新国立競技場の建設費が高騰するなど、2020年開催の東京五輪ははなから迷走しているが、それはますます深刻化している。
大会の運営を支える無償ボランティアの応募はかんばしくなく、金属回収でメダルをつくるプロジェクトでも「銀」が集まっていない。唐突にサマータイム導入を打ち出しても、IT業界を中心に強い反発が出ている。とにかく、五輪に向けた取り組みはすべて裏目に出ている状態なのだ。
また、大会期間中は交通渋滞が深刻化するとのシミュレーションもなされており、東京都オリンピック・パラリンピック準備局担当者が、「大会期間中は(交通渋滞が発生するから)ネット通販を控えて」と呼びけるなど、五輪が日常生活をも脅かす危険性が高まっている。
負の側面ばかりがクローズアップされるなか、東京五輪推進側は高い経済効果を喧伝して、それらマイナス面を打ち消すことに躍起になっている。オリンピックやサッカーW杯のようなビッグイベントは、金が動く興行ビジネスの代表格。とはいえ、東京五輪ではそうした経済効果にも疑問が出始めている。

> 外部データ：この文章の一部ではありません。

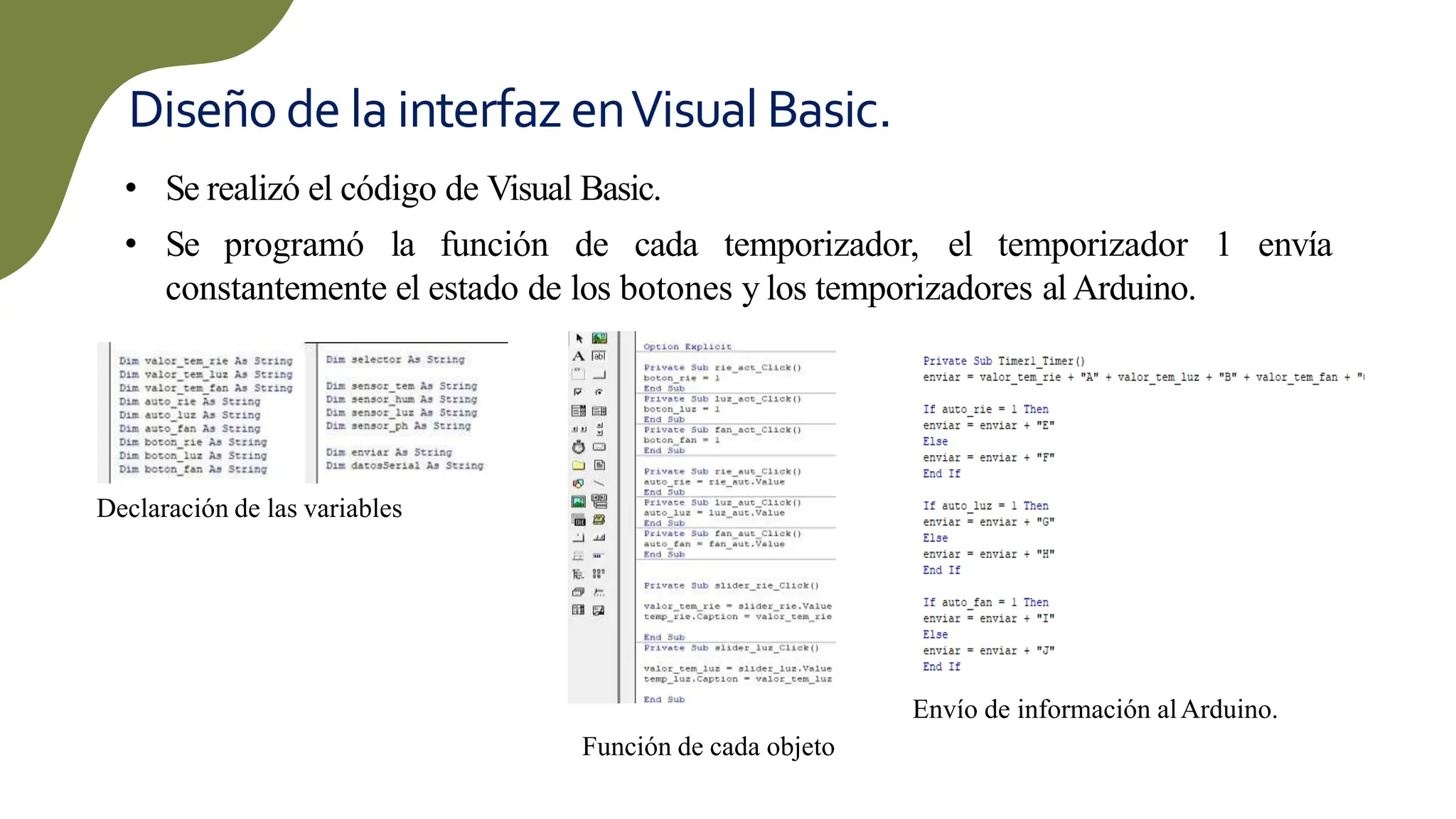
Task: Choose the Shape control icon
Action: point(579,483)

そんななか、安倍政権が一縷の望みを託すのは、訪日外国人観光客による経済効果。いわゆる、インバウンドだ。今般、円安やビザの緩和などを追い風に、訪日外国人観光客数は急増中だが、政府は東京五輪でこのインバウンドをさらに増やそうと躍起になっている。
五輪でソロバンを弾くのは、主に観光業界や東京の飲食店・小売店・宿泊事業者などだ。実は1964年の東京五輪では、大会期間中に10万人の訪日外国人観光客を見込んでいた。しかし、実際は約4万1000人しか来日しなかったという苦い過去がある。おまけに、この数字には乗り継ぎのために日本に立ち寄った外国人も含まれており、実質的には4万人に届かなかったといわれている。
こうなってくると、五輪で懐が潤うのはスタジアムや道路、ホテルなどを手掛ける建設業界ぐらいしか見当たらない。しかし、業界関係者は言う。
「先の東京五輪で新設されたこともあり、首都高は供用開始から50年以上が経過しています。また、一般道も更新時期を迎えています。五輪を口実にしなくても、更新をしなければなりません。つまり、五輪があってもなくても建設業界の需要は変わらないのです。むしろ、五輪で建設資材や人件費が高騰しているので、建設業界は費用が膨らみ黒字が圧縮されています。建設業界にとって、五輪はマイナス面もあるのです」
経済効果はなく、逆に経済損失?
東京で更新時期にさしかかっているのは、道路インフラばかりではない。上下水道も同様だ。東京の上下水道は1950年代後半から60年代後半にかけて整備された。上下水道は道路と同様に供用開始から50年以上が経過しており、更新時期にさしかかっている。
特に、下水道インフラは放置できない事情がある。処理場などは少しぐらい老朽化していても大きな問題にならないが、導管は腐食が少しでも進むと、それは道路の陥没を引き起こす。
「少しぐらいの老朽化ならといって補修を後回しにすると、結局は高い代償を払うことになる」(業界関係者)
実際、五輪開催による経済効果はなく、逆に経済損失は1兆円から2兆円という試算も出始めた。この数字はまだ概算であり、五輪が近づけば近づくほど損失額は膨れ上がる可能性が高い。
五輪開催が決まった頃、景気が上向くと喧伝されていた。しかし、開催が迫るなか、あらゆる方面で五輪は“お荷物“になってしまった。口の悪い関係者からは「五輪は、災害」とまで飛び出した。そこまで厳しい言葉ではなくても、観光業界や建設業界といった五輪で潤うと思われていた業界から、「これは、誰得のイベントなのだ?」という疑問の声が強まっている。